Tsiamalili was survived by his wife, Ruth, and four children.

His body was transported to the Buka General Hospital morgue in Buka, the capital of the Bougainvillean government, before being flown to Port Moresby for an autopsy.

Bougainville's first President, Joseph Kabui, described Tsiamalili's death as a tragic loss to Bougainville because much of the reconciliation and redevelopment process on the island was spearheaded by Tsiamalili, "Now I am the first president and he (late Tsiamalili) was the first chief administrator for our autonomous government system. It will be hard for me to get another chief administrator." (Tsiamalili had served as provincial secretary under Kabui before the Bougainvillean civil war). Kabui also stated that Tsiamalili greatest achievement was making the Bougainville peace agreement into a tangible reality, "Late Peter, with all his wealth of experience and exposure both nationally and internationally, was the most appropriate person to be able to help us, the politicians, to bring into being, here on the ground, here on Bougainville, the whole ABG, what the whole ABG is all about."

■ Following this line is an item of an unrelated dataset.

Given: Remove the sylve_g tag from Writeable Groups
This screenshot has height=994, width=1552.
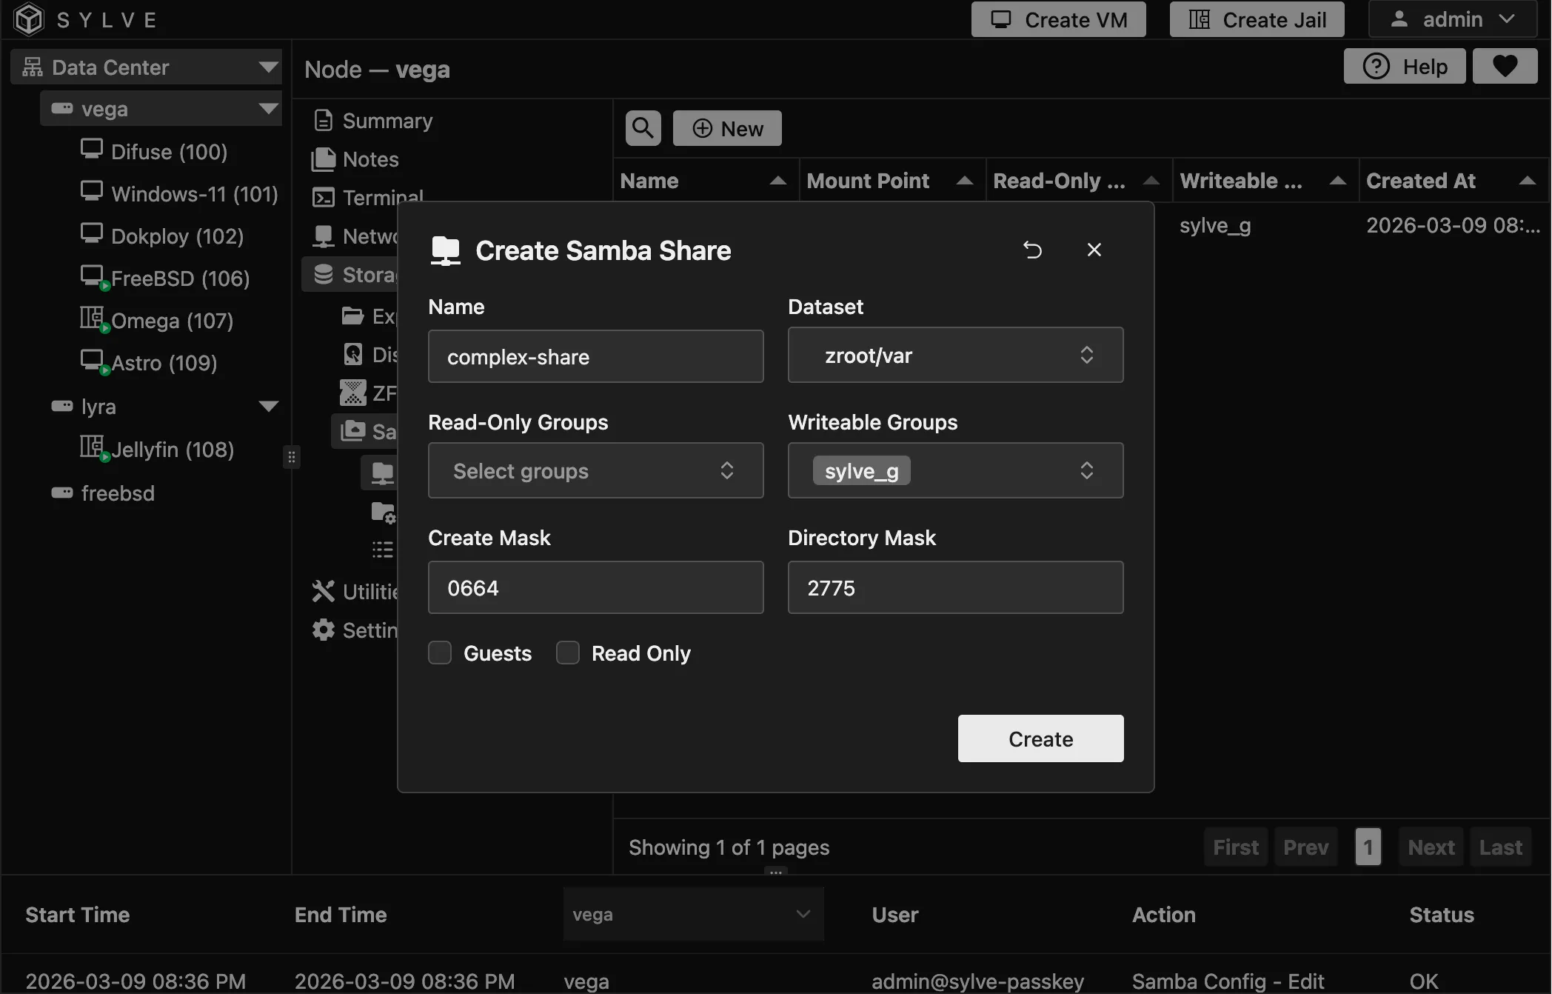Looking at the screenshot, I should pyautogui.click(x=861, y=470).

Tsiamalili's funeral was held at St Joseph's Catholic Church in Port Moresby. Dignitaries at the funeral included Governor-General Paulias Matane, PNG Prime Minister Michael Somare, Bougainville President Joseph Kabui, Bougainville Affairs Minister Sir Peter Barter, Chief Secretary Isaac Lupari, as well as other politicians, diplomats and relatives. Tsiamalili was buried in his home village of Torokina in Amun on Bougainville.

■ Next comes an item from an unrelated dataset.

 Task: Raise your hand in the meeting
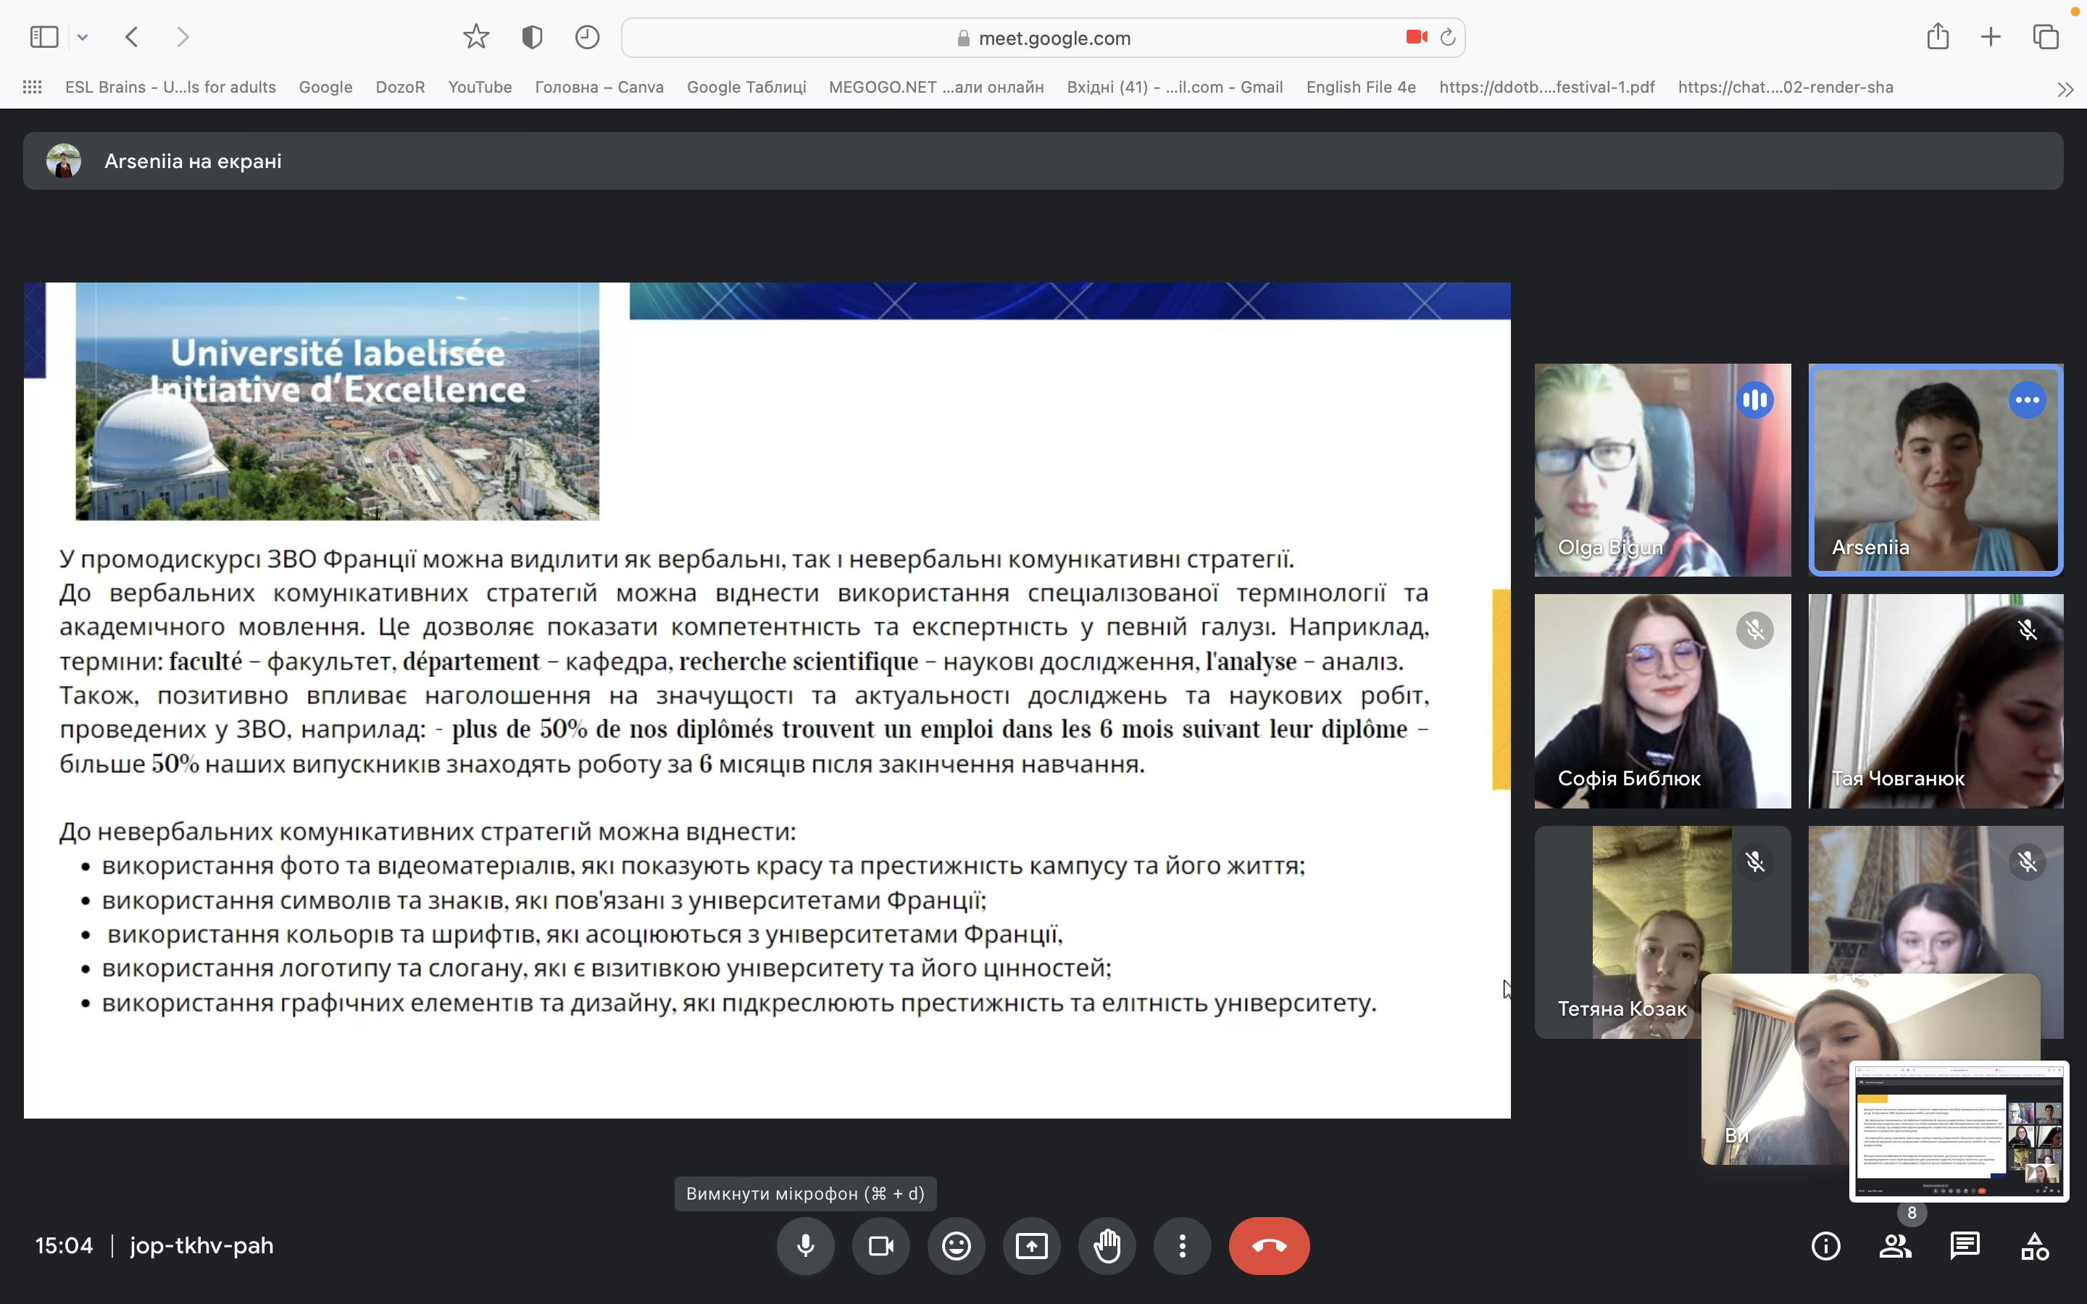[x=1106, y=1245]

There was political fallout from Tsiamalili's burial when several Bougainvillean civil servants and government officials attended the ceremony while intoxicated, including then Vice-president Joseph Watawi and the acting chief administrator Patrick Koles. Watawi and other officials were reportedly drinking beer while others were mourning at the funeral, and were immediately asked to leave the village.

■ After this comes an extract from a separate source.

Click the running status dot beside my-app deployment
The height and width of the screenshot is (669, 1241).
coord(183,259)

The Chiefs of Torokina district, who represented the Tsiamalili family as well as the people of Amun, Tokoro, Konua, Kerika and Torokina, expressed disgust over the incident and demanded an explanation from the Bougainvillean autonomous government with 48 hours. Tsiamalili's younger brother, Lawrence Buruwei, called the actions a disgrace. Other officials and former combatants during the Bougainville civil war demanded that Watawi and the others be fired for their behaviour.

President Joseph Kabui and the Autonomous Government of Bougainville apologised for the incident. On 4 May 2007, five thousand people held a protest in Buka calling for the ouster of Vice-president Watawi and acting administrator Patrick Koles for breaking social taboos by drinking at the burial. Petitions were given to Kabui by a women's NGO and former combatants of the Bougainville conflict calling for their immediate removal from office. Under pressure, President Kabui dismissed Watawi from his government in May 2007, which he called "a painful decision to make". Kabui named John Tabinaman as the new vice-president.